La brama di assoluto, di quella verità caduta in frantumi, è il desiderio di possedere la luna, simbolo del notturno e dell' "envers". E' importante sottolineare come la luna, rappresentata dalla Dea Iside, discenda dal cielo quando il Lucio apuleiano la invochi come salvatrice[16]. Il culto di Iside, insieme a quello di Osiride, è un culto Egiziano che Caligula (come imperatore storicamente vissuto) aveva, insieme ad altri, promosso nel suo regno[17]; Iside, nel mito, ri-dà vita ad Osiride, il suo sposo, ri-componendo il suo corpo fatto a pezzi. Caligula invocando la luna, invoca quindi il "potere guaritore di Iside", il potere di ri-comporre l'Assoluto frantumatosi (il suo amore, forse?). Ma Caligula non è un dio, e senza essere diventato un dio Caligula "morrà in una notte pesante come il dolore umano"[18]

 


[1] A. Camus, Il Mito di Sisifo, Bompiani, Milano 1996, p. 32
[2] Vedi A.Pigliaru, "Il Teatro dell'Assurdo. Huis Clos di J. P. Sartre ", XÁOS. Giornale di confine, n.1 2002, URL: http://www.giornalediconfine.net/n_precedente/art_8.htm. E' importante sottolineare la posizione diametralmente opposta di Camus nei confronti di Sartre, ed è Camus stesso che nel 1945 precisa: "No, non sono un esistenzialista. Sartre ed io ci stupiamo sempre nel vedere associati i nostri due nomi…Sartre ed io abbiamo pubblicato tutti i nostri libri prima di incontrarci, tutti senza eccezione...Sartre è esistenzialista, e il solo libro di pensiero che io abbia pubblicato, Il Mito di Sisifo, è diretto contro i filosofi esistenzialisti". In S. Zoppi, Invito alla lettura di Camus, Mursia, Milano 1980, pp. 28,29.

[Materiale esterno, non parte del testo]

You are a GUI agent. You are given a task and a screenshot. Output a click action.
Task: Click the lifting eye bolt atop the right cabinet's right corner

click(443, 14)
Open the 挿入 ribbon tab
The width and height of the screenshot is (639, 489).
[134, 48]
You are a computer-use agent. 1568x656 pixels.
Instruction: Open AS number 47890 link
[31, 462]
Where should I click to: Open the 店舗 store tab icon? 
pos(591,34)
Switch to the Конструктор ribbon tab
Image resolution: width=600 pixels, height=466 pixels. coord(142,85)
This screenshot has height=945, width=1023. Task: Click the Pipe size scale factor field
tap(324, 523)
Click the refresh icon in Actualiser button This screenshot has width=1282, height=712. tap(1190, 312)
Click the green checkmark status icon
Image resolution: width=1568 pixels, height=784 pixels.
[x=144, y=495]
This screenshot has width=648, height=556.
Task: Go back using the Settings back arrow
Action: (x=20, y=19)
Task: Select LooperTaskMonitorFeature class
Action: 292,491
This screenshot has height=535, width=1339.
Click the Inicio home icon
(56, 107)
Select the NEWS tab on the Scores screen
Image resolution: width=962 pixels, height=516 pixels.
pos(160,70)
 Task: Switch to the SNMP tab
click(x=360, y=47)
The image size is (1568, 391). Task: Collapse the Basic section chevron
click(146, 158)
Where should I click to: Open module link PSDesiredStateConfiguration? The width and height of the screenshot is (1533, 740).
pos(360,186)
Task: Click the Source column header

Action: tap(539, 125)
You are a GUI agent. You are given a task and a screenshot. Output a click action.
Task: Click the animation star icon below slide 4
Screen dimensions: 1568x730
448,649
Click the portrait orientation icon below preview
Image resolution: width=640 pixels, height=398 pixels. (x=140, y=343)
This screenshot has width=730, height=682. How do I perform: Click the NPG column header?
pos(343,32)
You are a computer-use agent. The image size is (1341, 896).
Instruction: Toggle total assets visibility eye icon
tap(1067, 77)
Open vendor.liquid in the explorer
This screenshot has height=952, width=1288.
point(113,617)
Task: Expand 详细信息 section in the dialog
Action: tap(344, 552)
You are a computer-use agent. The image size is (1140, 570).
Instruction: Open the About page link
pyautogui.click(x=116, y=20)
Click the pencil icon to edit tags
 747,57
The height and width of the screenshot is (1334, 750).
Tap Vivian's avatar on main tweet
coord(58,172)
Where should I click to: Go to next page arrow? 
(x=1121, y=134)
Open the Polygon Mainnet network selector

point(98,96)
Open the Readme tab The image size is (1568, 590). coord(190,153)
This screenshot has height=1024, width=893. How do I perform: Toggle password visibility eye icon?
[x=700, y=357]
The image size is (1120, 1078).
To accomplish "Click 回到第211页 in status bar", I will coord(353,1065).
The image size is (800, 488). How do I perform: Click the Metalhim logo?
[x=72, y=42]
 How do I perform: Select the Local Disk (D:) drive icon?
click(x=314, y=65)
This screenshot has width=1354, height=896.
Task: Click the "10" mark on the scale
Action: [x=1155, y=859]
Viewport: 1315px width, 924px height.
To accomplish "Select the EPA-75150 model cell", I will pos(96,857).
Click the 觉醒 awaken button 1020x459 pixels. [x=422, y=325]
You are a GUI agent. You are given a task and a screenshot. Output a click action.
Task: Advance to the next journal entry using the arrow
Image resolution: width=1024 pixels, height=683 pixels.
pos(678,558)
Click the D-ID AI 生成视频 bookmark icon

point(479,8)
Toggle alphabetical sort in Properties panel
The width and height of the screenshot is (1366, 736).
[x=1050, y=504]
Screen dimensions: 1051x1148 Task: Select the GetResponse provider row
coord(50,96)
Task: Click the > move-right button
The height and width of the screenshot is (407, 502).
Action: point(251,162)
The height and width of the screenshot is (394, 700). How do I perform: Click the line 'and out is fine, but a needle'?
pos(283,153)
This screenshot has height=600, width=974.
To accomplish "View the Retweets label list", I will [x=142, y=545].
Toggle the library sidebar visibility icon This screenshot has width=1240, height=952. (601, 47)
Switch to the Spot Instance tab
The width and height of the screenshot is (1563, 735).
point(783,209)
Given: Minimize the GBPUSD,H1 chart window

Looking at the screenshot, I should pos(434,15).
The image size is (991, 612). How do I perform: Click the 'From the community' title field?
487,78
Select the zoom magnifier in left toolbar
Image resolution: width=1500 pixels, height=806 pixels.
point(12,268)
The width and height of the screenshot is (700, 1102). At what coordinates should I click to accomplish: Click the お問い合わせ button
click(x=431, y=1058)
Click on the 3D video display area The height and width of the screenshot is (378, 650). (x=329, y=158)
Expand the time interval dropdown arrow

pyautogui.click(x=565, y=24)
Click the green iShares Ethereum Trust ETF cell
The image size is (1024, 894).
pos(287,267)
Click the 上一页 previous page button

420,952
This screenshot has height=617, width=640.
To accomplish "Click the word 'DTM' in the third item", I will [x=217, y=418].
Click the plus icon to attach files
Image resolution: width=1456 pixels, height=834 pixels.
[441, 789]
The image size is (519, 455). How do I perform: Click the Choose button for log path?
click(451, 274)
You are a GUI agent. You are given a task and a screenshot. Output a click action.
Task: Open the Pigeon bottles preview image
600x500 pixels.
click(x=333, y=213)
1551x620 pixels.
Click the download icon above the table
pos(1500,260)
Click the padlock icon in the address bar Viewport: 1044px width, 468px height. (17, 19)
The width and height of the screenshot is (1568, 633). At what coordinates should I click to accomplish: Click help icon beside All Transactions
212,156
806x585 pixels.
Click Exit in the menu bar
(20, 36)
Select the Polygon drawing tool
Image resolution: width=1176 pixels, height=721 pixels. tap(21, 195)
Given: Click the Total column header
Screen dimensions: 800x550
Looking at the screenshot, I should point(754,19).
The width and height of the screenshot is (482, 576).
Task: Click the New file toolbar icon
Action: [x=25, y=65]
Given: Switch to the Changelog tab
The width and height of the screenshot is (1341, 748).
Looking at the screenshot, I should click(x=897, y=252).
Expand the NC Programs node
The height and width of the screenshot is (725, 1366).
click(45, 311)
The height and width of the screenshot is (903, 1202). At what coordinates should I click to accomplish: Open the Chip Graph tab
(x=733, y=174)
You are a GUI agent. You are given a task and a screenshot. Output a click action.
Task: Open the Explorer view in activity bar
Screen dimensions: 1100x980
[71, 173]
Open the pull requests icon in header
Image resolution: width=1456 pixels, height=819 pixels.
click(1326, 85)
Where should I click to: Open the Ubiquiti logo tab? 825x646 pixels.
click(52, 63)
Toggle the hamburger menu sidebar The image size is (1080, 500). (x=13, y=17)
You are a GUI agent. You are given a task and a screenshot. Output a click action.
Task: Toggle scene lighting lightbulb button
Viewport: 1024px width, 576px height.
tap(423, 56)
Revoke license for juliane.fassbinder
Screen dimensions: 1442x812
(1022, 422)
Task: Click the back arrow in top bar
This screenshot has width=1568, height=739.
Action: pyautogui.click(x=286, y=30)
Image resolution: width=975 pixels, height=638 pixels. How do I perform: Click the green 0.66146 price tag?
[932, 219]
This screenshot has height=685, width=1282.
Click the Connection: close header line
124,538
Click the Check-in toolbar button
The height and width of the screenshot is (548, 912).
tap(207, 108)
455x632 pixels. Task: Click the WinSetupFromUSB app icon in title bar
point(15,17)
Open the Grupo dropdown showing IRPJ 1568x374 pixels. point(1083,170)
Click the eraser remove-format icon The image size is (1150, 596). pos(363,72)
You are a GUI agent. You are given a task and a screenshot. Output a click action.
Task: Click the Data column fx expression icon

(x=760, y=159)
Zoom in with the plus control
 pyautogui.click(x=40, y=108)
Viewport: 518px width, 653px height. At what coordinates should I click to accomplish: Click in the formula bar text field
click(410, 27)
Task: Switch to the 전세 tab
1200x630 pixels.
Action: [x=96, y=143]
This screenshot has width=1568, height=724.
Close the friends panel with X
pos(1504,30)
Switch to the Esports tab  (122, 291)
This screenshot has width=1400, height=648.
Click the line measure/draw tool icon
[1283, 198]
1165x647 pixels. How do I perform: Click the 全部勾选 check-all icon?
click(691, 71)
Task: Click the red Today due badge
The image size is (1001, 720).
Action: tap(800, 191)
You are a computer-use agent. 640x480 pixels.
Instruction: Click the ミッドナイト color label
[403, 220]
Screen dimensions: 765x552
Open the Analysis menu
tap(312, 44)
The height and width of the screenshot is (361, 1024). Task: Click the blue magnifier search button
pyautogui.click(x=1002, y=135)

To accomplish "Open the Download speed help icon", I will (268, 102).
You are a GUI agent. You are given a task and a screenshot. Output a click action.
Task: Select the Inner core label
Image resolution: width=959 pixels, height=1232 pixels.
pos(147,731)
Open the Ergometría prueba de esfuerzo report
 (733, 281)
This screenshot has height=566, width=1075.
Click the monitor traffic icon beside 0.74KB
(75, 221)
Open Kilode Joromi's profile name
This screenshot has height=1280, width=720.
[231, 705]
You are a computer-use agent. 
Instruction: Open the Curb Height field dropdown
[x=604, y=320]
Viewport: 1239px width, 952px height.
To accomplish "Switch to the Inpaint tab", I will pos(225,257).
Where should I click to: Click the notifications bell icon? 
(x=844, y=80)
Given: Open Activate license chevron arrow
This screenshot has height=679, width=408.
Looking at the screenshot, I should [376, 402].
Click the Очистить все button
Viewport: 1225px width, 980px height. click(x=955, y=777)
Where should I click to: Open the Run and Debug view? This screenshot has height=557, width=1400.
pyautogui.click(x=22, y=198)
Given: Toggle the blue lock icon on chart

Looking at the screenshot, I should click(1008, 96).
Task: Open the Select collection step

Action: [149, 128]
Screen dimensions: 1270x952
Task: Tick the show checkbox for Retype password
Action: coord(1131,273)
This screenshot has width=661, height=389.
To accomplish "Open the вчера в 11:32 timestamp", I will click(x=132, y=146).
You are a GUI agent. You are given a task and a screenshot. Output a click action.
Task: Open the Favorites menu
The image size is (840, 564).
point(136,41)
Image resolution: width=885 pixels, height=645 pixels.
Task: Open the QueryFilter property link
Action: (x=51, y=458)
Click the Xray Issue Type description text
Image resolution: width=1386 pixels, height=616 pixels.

[3] Precisiamo: quando ci si riferisce all'uomo sartriano, lo si fa utilizzando le categorie dell' Essere e il nulla.
[4] Si prenderà in considerazione la seconda stesura del dramma, quella del 1944 appunto; per la storia della stesura di Caligula si rimanda a A. Camus, Théâtre, récits, nouvelles, pref. di J. Grenier, a cura di R. Quillot, Gallimard, Paris.
[5] A. Camus, Caligula in Tutto il teatrto, cit. p. 56.
[6] A. Camus, Il Mito di Sisifo, cit. p. 18.
[7] Ivi
[8] A. Camus, Tutto il teatro, cit. pp. 56, 57.
[9] A. Camus, Il Mito di Sisifo, cit. p. 20.
[10] Ibidem, pp. 31, 32.
[11] Ne Il Mito di Sisifo Camus si domanda se si debba accettare la scommessa straziante e meravigliosa dell'assurdo e risponde: "Il corpo, la tenerezza, la creazione, l'azione, la nobiltà umana riprenderanno allora il proprio posto in questo mondo insensato. L'uomo vi ritroverà infine il vino dell'assurdo e il pane dell'indiffernza, di cui nutre la sua grandezza"; cit. p. 49. E ancora:"Per l'uomo assurdo…tutto comincia dall'indifferenza perspicace"; cit. p. 92.
[12] D'accordo con Nietzsche "…Le verità sono illusioni, di cui si è dimenticato che sono tali"; F. Nietzsche, Su verità e menzogna fuori dal senso morale, ed. Filema, cit., p.45. Per quanto riguarda il rapporto Camus-Nietzsche, si veda R. Siena, Nietzsche, Camus e il problema del superamento del nichilismo, sta in "Sapienza", Vol. XXVIII, 1975.
[13] "Che cos'è ifatti l'uomo assurdo? Colui che, senza negarlo, nulla fa per l'eterno"; A. Camus, Il Mito di Sisifo, cit. p.
[14] A. Camus, il Mito di Sisifo, cit. p. 50.
[15] A. Camus, Tutto il teatro, cit. pp. 91, 93.
[16] Cfr. Apuleio, Le Metamorfosi o L'asino d'oro, Zanichelli, Bologna 1963, Libro XI, pp. 231 e sgg. Sulle fonti antiche del Caligula di Camus si veda M. Seita, le fonti antiche del Caligula di Camus, sta in "Il Castello di Elsinore", anno XI, 31, 1998; si fa riferimento ad uno studioso, A. J. Clayton, che interpreta il tema dell'astro come "simbolo di profondo rinnovamento"; cit. p. 61.
[17] Cfr. Svetonio, Vita di Caligola, a cura di G. Guastalla, Roma, 1992; pp. 48-50.
[18] M. A. Aimo, Assurdo e rivolta nel teatro di Albert Camus, sta in "Memorie del seminario di Storia della filosofia della facoltà di Magistero", Università di Sassari, 1981.